PT AlamTri Resources Tbk (formerly known as Adaro Energy) is an Indonesian coal mining company, the country's second-largest by production volume. In the 2023 Forbes Global 2000, Alamtri was ranked as the 1393rd-largest public company in the world. The company is an Indonesian energy group that focuses on coal mining through subsidiaries. The principal mining location is at Tabalong district in South Kalimantan, where Alamtri operates the largest single-site coal mine in the southern hemisphere (roughly 110,000 tons of coal per day, or 40 million tons a year). AlamTri operates under a first-generation CCA (coal co-operation agreement) with the Indonesian Government valid until 2022.

In 2016, Alamtri (then doing business as Adaro) was clearing land in Central Java for a 2,000MW coal plant, after a delay for more than four years due to land acquisition issues. The construction of Indonesia's largest coal plant, into which Adaro invested $4.2 billion, began in June 2016. Adaro's strategy focuses on power generation as one of its "three pillars", besides coal exports and logistics.

In 2023, the company invested in North Kalimantan, acquiring 15,000 Hectares of land to setup Kalimantan Industrial Park Indonesia (KIPI), which is the only fully green and sustainable industrial park in Indonesia. To power this industrial park, the company also invested in a 1,375 MW hydropowerplant, the Mentarang Induk Hydroelectric Power Plant, which is targeted to be operational by 2030.

==History==
In 1976 the Indonesian Mines Department divided East and South Kalimantan into eight coal blocks and invited tenders for these blocks. Spanish state-owned enterprise Enadimsa (empresa nacional adaro investigaciones mineras s.a.) bid for Block 8 in the Tanjung district of South Kalimantan. Initially no bidders are willing to invest in the said block due to numerous problems such as its proximity and low coal qualities. Enadimsa later formed PT Adaro Indonesia to manage the coal mining in the block. The name was chosen to pay tribute to the Adaro family for its contribution to mining industry in its home country Spain. Adaro Indonesia's Coal Cooperation Agreement (CCA) was signed on Nov. 2, 1982. In 1989 a consortium of Australian and Indonesian companies purchased 80% of Adaro Indonesia from Enadimsa.

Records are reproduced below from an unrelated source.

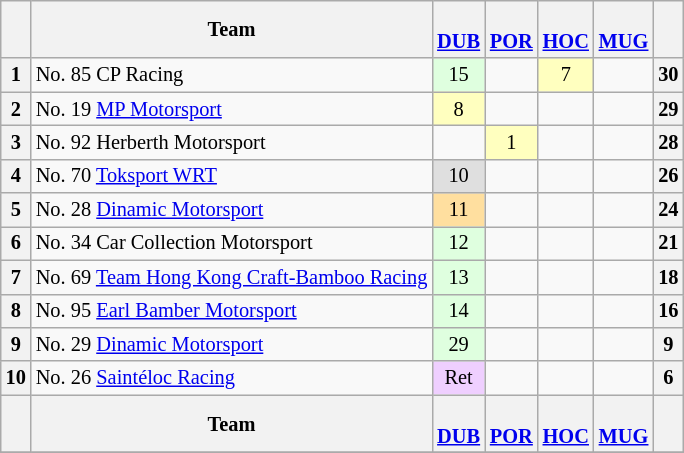
No. 28 Dinamic Motorsport (232, 210)
No. 92 Herberth Motorsport (232, 142)
13 (458, 277)
2 (16, 109)
No. 85 CP Racing (232, 75)
No. 34 Car Collection Motorsport (232, 243)
21 (668, 243)
No. 69 Team Hong Kong Craft-Bamboo Racing (232, 277)
No. 29 Dinamic Motorsport (232, 344)
15 (458, 75)
18 (668, 277)
14 (458, 311)
No. 19 MP Motorsport (232, 109)
5 (16, 210)
24 (668, 210)
No. 26 Saintéloc Racing (232, 378)
4 (16, 176)
No. 70 Toksport WRT (232, 176)
26 (668, 176)
16 (668, 311)
12 (458, 243)
30 (668, 75)
Ret (458, 378)
No. 95 Earl Bamber Motorsport (232, 311)
28 (668, 142)
3 (16, 142)
11 (458, 210)
Locate the cell with the specified text and output its (x, y) center coordinate. 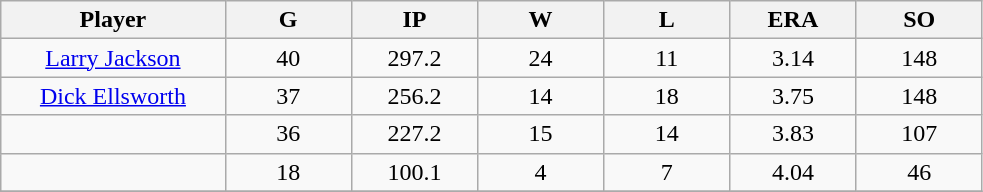
Dick Ellsworth (113, 96)
3.83 (793, 134)
4.04 (793, 172)
Larry Jackson (113, 58)
IP (414, 20)
100.1 (414, 172)
227.2 (414, 134)
3.14 (793, 58)
37 (288, 96)
107 (919, 134)
ERA (793, 20)
G (288, 20)
3.75 (793, 96)
SO (919, 20)
40 (288, 58)
15 (540, 134)
4 (540, 172)
46 (919, 172)
24 (540, 58)
11 (667, 58)
36 (288, 134)
Player (113, 20)
7 (667, 172)
297.2 (414, 58)
256.2 (414, 96)
W (540, 20)
L (667, 20)
Scan for the cell matching the given text and deliver its [x, y] coordinate at center. 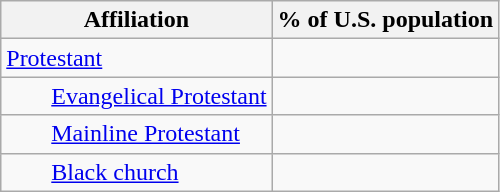
Evangelical Protestant [136, 96]
Black church [136, 172]
% of U.S. population [385, 20]
Mainline Protestant [136, 134]
Protestant [136, 58]
Affiliation [136, 20]
Return the [X, Y] coordinate for the center point of the cell that contains the specified text.  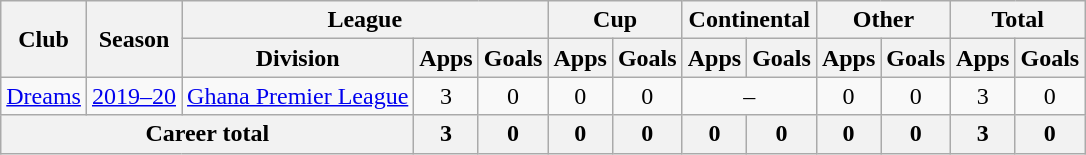
Continental [749, 20]
Ghana Premier League [298, 96]
Career total [208, 134]
– [749, 96]
Dreams [44, 96]
2019–20 [134, 96]
Club [44, 39]
Cup [615, 20]
League [365, 20]
Division [298, 58]
Total [1018, 20]
Season [134, 39]
Other [883, 20]
Search for the cell housing the specified text and yield its [x, y] center coordinate. 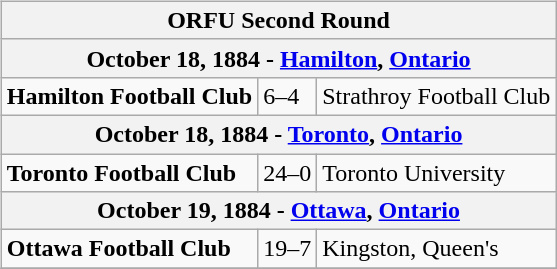
Ottawa Football Club [129, 249]
Toronto Football Club [129, 173]
Strathroy Football Club [436, 96]
19–7 [288, 249]
October 18, 1884 - Hamilton, Ontario [278, 58]
Toronto University [436, 173]
Hamilton Football Club [129, 96]
October 18, 1884 - Toronto, Ontario [278, 134]
ORFU Second Round [278, 20]
October 19, 1884 - Ottawa, Ontario [278, 211]
24–0 [288, 173]
Kingston, Queen's [436, 249]
6–4 [288, 96]
Determine the (X, Y) coordinate at the center of the cell enclosing the given text.  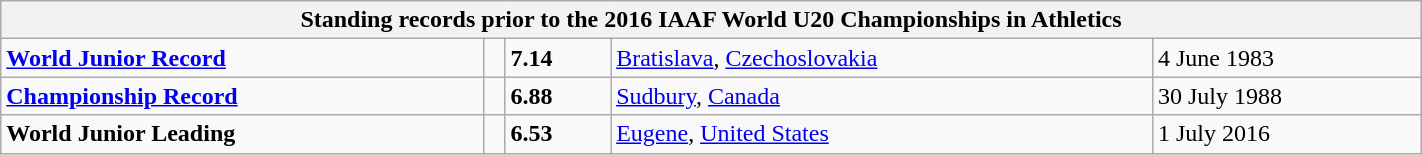
7.14 (558, 58)
30 July 1988 (1286, 96)
Bratislava, Czechoslovakia (882, 58)
Sudbury, Canada (882, 96)
6.53 (558, 134)
Eugene, United States (882, 134)
4 June 1983 (1286, 58)
1 July 2016 (1286, 134)
Championship Record (242, 96)
6.88 (558, 96)
World Junior Leading (242, 134)
World Junior Record (242, 58)
Standing records prior to the 2016 IAAF World U20 Championships in Athletics (711, 20)
Detect which cell encompasses the target text, then output its [x, y] center coordinate. 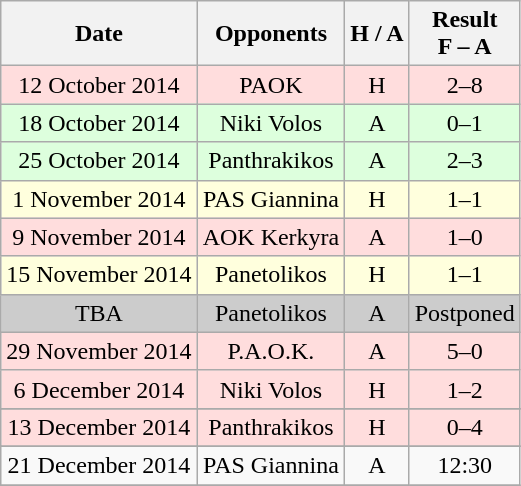
P.A.O.K. [271, 351]
ResultF – A [464, 34]
PAOK [271, 85]
0–4 [464, 427]
18 October 2014 [99, 123]
Postponed [464, 313]
2–8 [464, 85]
25 October 2014 [99, 161]
Date [99, 34]
13 December 2014 [99, 427]
TBA [99, 313]
2–3 [464, 161]
Opponents [271, 34]
21 December 2014 [99, 465]
1–2 [464, 389]
9 November 2014 [99, 237]
12 October 2014 [99, 85]
H / A [377, 34]
29 November 2014 [99, 351]
1 November 2014 [99, 199]
6 December 2014 [99, 389]
15 November 2014 [99, 275]
AOK Kerkyra [271, 237]
0–1 [464, 123]
12:30 [464, 465]
1–0 [464, 237]
5–0 [464, 351]
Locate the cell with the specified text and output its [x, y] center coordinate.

In May 1990, Adaro Indonesia began approaching a number of banks to obtain financing of US$28 million. However, all the banks approached refused to provide financing, because the type of sub-bituminous coal mined by Adaro Indonesia had not yet been traded internationally in significant volumes, while the domestic market at that time was still relatively small. The bank also doubts the feasibility of constructing a coal transportation road, because 27 km of the road crosses swamps, making it quite expensive. In the end, Adaro Indonesia shareholders only borrowed US$ 20 million.

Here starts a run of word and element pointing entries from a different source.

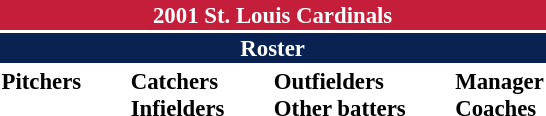
Roster [272, 48]
2001 St. Louis Cardinals [272, 15]
Locate the cell with the specified text and output its [X, Y] center coordinate. 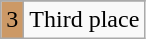
Third place [84, 20]
3 [12, 20]
Return (X, Y) of the center of cell containing provided text 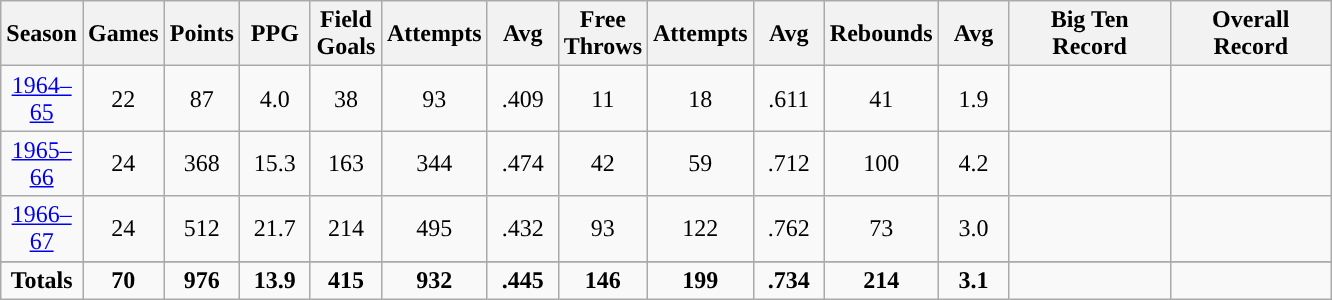
100 (881, 164)
59 (701, 164)
.445 (522, 280)
1966–67 (42, 228)
146 (602, 280)
21.7 (274, 228)
.734 (788, 280)
512 (202, 228)
.409 (522, 98)
18 (701, 98)
Overall Record (1250, 34)
Field Goals (346, 34)
932 (434, 280)
15.3 (274, 164)
976 (202, 280)
Points (202, 34)
.432 (522, 228)
22 (123, 98)
3.1 (974, 280)
.712 (788, 164)
122 (701, 228)
163 (346, 164)
.762 (788, 228)
70 (123, 280)
Rebounds (881, 34)
87 (202, 98)
1.9 (974, 98)
41 (881, 98)
Free Throws (602, 34)
199 (701, 280)
3.0 (974, 228)
Totals (42, 280)
.611 (788, 98)
11 (602, 98)
Season (42, 34)
1965–66 (42, 164)
13.9 (274, 280)
1964–65 (42, 98)
42 (602, 164)
344 (434, 164)
PPG (274, 34)
368 (202, 164)
.474 (522, 164)
73 (881, 228)
495 (434, 228)
Big Ten Record (1090, 34)
415 (346, 280)
Games (123, 34)
4.2 (974, 164)
38 (346, 98)
4.0 (274, 98)
Provide the (X, Y) coordinate of the cell's center where the given text is located.  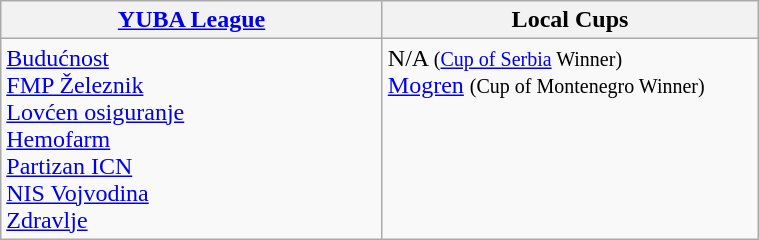
YUBA League (192, 20)
BudućnostFMP ŽeleznikLovćen osiguranjeHemofarmPartizan ICNNIS Vojvodina Zdravlje (192, 139)
N/A (Cup of Serbia Winner)Mogren (Cup of Montenegro Winner) (570, 139)
Local Cups (570, 20)
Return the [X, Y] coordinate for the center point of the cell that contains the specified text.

Adaro went into legal trouble in 1997 when its subsidiary, Asminco Bara Utama applied for a loan to Deutsche Bank branch in Singapore. Asminco provided several concessions, including a 40% stake in Adaro Indonesia. Additionally, Asminco pledged shares in PT Indonesia Bulk Terminal for the loan. But Asminco other parent company, Beckett Pte Ltd unable to pay its loan to Deutsche Bank which caused Deutsche Bank to demand enforcement of concession via court in Jakarta. Deutsche Bank released a 40% guarantee of Adaro Indonesia shares to PT Dianlia Setyamukti, a company owned by Edwin Soeryadjaya, for US$46 million. However Beckett objected the verdict and sued Deutsche Bank in both Jakarta and Singapore courts. Amidst the controversy surrounding the Dianlia transaction, other Indonesian businessmen, namely Benny Subianto and Garibaldi Thohir, acquired 40.8% of New Hope's Adaro Indonesia shares through PT Alam Tri Abadi.

The company was formally unveiled in 2004 and acquired Adaro Indonesia via leveraged buyout with total amount of US$923 million with US$50 million equity. In 2008, Adaro Energy raised $1.3 billion in the country's largest ever initial public offering. In 2010, Adaro expanded outside South Kalimantan by acquiring IndoMet Coal, a joint venture company with BHP Billiton located in Central and East Kalimantan. In 2024, the company officially changed its name to AlamTri Resources.